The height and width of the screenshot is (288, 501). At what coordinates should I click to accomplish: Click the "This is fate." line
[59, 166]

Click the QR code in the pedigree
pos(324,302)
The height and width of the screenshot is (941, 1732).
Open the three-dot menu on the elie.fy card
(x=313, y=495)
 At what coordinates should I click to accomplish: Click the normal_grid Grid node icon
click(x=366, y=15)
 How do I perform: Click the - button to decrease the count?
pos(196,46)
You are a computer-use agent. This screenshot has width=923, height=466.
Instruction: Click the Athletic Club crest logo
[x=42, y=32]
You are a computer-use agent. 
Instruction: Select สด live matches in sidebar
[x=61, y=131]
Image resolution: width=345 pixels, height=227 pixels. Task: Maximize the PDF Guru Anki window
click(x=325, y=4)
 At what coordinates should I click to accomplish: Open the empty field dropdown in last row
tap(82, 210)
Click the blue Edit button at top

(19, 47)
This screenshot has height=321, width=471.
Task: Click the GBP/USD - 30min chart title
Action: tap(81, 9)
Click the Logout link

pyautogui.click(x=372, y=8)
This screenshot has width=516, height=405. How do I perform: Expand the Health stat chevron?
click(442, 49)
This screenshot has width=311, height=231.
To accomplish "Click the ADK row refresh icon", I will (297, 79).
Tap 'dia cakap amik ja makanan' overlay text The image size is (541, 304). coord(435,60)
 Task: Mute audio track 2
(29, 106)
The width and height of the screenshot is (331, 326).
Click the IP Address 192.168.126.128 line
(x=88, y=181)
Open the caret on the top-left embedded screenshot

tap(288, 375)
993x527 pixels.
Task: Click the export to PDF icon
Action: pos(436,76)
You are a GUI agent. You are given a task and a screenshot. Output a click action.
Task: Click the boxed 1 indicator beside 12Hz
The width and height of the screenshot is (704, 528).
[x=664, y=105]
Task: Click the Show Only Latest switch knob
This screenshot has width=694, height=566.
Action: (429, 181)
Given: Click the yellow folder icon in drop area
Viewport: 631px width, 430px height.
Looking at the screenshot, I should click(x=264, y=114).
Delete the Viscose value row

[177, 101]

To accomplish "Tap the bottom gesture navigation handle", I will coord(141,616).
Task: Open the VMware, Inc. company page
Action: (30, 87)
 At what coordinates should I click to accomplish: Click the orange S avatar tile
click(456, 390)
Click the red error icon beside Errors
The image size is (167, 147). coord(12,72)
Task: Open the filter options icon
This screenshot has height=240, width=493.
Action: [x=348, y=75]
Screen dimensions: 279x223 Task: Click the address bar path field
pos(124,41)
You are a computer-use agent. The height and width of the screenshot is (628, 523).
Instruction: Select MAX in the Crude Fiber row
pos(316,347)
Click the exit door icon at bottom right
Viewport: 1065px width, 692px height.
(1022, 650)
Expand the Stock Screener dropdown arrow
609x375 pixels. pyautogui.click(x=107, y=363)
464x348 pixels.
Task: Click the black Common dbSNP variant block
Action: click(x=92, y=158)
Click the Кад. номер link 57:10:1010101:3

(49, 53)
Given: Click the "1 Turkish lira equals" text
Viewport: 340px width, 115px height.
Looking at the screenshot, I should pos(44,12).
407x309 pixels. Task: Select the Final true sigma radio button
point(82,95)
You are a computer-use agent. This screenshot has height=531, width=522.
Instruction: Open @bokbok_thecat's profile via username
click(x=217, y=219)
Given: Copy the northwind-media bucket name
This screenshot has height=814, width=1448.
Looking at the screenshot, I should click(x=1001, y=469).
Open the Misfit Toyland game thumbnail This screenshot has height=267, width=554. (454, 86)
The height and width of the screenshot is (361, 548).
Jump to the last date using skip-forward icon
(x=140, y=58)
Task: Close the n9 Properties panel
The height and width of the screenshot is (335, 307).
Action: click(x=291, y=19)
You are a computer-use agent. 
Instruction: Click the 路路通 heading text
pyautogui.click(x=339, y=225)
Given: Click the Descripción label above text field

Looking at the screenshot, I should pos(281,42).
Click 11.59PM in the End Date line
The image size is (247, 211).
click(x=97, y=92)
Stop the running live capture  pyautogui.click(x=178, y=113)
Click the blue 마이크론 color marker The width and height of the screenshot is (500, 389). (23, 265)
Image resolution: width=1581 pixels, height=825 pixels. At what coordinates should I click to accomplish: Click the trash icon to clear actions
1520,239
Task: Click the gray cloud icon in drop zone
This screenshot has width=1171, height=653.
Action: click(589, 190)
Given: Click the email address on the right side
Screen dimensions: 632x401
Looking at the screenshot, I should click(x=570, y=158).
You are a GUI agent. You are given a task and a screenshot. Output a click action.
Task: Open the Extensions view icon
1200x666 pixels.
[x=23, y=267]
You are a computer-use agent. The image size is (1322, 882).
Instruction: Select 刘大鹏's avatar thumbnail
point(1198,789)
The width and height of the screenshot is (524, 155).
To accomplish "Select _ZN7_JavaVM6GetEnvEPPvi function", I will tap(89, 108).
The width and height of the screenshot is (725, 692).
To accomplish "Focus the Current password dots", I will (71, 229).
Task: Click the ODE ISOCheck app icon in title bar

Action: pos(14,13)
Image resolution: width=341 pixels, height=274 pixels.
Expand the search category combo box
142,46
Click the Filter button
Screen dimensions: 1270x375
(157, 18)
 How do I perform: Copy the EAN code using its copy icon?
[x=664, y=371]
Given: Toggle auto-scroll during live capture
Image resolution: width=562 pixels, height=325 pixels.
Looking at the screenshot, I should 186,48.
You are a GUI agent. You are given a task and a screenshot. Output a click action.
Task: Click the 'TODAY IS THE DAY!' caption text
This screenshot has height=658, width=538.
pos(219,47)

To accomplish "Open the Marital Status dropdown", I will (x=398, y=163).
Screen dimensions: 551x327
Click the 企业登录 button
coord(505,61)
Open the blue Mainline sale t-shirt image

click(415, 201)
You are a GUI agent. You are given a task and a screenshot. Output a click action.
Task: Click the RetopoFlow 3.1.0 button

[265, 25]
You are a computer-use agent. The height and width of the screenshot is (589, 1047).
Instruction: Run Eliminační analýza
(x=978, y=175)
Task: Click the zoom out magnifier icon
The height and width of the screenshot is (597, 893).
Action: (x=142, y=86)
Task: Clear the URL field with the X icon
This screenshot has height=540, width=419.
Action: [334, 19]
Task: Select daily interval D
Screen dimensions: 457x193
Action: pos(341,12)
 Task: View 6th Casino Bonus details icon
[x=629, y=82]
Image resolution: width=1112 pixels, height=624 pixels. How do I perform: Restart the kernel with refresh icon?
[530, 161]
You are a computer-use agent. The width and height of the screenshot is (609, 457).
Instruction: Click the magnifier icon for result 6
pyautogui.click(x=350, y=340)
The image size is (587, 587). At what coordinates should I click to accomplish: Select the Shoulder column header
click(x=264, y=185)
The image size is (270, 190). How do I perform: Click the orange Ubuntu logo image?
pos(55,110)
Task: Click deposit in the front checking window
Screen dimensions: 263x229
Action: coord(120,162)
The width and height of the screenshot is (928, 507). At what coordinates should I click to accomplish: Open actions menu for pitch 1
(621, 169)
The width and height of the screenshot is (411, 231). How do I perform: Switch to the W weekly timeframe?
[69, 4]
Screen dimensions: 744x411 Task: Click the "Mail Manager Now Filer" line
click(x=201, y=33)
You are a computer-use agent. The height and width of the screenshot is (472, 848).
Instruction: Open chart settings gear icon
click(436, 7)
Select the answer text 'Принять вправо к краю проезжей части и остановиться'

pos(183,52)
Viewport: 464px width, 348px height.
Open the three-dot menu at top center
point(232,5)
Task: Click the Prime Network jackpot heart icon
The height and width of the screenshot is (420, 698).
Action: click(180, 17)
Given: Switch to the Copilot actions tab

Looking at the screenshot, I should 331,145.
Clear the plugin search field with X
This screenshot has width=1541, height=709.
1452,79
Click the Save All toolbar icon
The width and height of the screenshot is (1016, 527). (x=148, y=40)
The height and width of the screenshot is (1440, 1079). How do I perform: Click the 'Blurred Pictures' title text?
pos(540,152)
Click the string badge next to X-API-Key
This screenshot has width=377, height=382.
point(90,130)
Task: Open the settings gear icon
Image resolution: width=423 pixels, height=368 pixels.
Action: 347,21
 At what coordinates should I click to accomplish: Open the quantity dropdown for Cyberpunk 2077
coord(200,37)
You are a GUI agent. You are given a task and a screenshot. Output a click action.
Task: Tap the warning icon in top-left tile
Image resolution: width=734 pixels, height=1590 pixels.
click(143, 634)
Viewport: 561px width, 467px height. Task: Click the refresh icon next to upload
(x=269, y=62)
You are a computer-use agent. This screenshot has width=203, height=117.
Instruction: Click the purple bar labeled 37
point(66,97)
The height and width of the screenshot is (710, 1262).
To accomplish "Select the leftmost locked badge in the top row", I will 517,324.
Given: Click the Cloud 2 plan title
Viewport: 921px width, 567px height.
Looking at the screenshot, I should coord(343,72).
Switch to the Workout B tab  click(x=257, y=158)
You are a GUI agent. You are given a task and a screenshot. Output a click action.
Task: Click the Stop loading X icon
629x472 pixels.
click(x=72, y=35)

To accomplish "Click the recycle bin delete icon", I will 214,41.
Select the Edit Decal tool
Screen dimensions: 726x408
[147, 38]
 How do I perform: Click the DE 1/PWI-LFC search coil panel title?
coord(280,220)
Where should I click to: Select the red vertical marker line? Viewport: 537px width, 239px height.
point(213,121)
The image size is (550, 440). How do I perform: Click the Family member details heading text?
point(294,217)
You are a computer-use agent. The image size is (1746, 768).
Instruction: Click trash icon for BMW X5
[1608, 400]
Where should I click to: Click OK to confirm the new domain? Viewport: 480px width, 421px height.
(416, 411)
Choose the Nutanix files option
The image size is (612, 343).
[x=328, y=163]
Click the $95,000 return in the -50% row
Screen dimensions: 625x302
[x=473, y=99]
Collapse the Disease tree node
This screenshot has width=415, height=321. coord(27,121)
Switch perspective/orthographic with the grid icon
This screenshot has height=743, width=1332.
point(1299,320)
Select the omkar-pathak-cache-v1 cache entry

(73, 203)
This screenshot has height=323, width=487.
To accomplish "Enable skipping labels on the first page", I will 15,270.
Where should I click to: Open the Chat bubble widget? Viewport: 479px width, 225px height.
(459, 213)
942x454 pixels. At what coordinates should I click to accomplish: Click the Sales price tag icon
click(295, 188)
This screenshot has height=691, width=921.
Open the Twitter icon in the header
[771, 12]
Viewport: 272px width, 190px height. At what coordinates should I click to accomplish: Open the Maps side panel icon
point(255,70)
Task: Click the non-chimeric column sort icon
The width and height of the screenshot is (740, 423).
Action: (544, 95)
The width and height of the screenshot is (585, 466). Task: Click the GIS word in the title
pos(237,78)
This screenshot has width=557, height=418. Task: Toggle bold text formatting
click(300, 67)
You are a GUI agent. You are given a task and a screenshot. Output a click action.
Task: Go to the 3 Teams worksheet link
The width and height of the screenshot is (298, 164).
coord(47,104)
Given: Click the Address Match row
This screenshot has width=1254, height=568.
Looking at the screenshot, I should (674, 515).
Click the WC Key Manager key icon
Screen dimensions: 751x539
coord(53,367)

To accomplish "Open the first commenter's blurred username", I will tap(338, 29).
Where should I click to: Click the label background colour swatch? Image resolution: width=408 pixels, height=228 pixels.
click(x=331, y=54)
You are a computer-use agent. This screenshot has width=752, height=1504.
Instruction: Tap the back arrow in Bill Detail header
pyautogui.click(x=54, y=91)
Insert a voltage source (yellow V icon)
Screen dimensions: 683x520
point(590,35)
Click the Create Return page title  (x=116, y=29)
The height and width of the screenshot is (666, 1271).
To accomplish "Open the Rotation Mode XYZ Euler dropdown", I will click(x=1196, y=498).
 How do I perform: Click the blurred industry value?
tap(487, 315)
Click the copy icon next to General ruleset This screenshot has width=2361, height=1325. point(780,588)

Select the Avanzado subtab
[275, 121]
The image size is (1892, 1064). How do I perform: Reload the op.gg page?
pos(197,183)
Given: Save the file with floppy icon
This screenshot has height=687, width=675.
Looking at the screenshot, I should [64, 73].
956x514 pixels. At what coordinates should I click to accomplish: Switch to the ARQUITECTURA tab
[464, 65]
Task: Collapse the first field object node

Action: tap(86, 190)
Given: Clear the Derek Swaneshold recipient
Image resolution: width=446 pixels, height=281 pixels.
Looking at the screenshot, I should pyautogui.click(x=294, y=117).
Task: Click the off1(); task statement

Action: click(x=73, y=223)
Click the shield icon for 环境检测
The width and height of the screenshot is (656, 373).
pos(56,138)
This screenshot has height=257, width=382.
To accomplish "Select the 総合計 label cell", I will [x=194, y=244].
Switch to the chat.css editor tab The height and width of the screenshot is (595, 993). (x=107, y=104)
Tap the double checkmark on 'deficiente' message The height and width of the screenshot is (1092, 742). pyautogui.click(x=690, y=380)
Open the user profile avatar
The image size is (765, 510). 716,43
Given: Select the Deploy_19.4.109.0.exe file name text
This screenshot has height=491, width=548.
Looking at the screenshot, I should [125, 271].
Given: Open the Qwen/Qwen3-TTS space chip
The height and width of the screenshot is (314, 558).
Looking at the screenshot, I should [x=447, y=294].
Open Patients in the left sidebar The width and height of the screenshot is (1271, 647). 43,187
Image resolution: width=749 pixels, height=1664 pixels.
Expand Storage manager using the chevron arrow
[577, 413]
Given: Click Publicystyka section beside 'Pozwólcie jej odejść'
══════════════════════════════
## TRY IT:
Begin with the first line of the listing and copy exactly through the line that contains "This screenshot has width=311, height=231.", please, keeping both ends and leaving out everything after.

## EXPECTED ANSWER:
The height and width of the screenshot is (288, 501). At what coordinates should I click to accomplish: Click the "This is fate." line
[59, 166]

Click the QR code in the pedigree
pos(324,302)
The height and width of the screenshot is (941, 1732).
Open the three-dot menu on the elie.fy card
(x=313, y=495)
 At what coordinates should I click to accomplish: Click the normal_grid Grid node icon
click(x=366, y=15)
 How do I perform: Click the - button to decrease the count?
pos(196,46)
You are a computer-use agent. This screenshot has width=923, height=466.
Instruction: Click the Athletic Club crest logo
[x=42, y=32]
You are a computer-use agent. 
Instruction: Select สด live matches in sidebar
[x=61, y=131]
Image resolution: width=345 pixels, height=227 pixels. Task: Maximize the PDF Guru Anki window
click(x=325, y=4)
 At what coordinates should I click to accomplish: Open the empty field dropdown in last row
tap(82, 210)
Click the blue Edit button at top

(19, 47)
This screenshot has height=321, width=471.
Task: Click the GBP/USD - 30min chart title
Action: tap(81, 9)
Click the Logout link

pyautogui.click(x=372, y=8)
This screenshot has width=516, height=405. How do I perform: Expand the Health stat chevron?
click(442, 49)
This screenshot has width=311, height=231.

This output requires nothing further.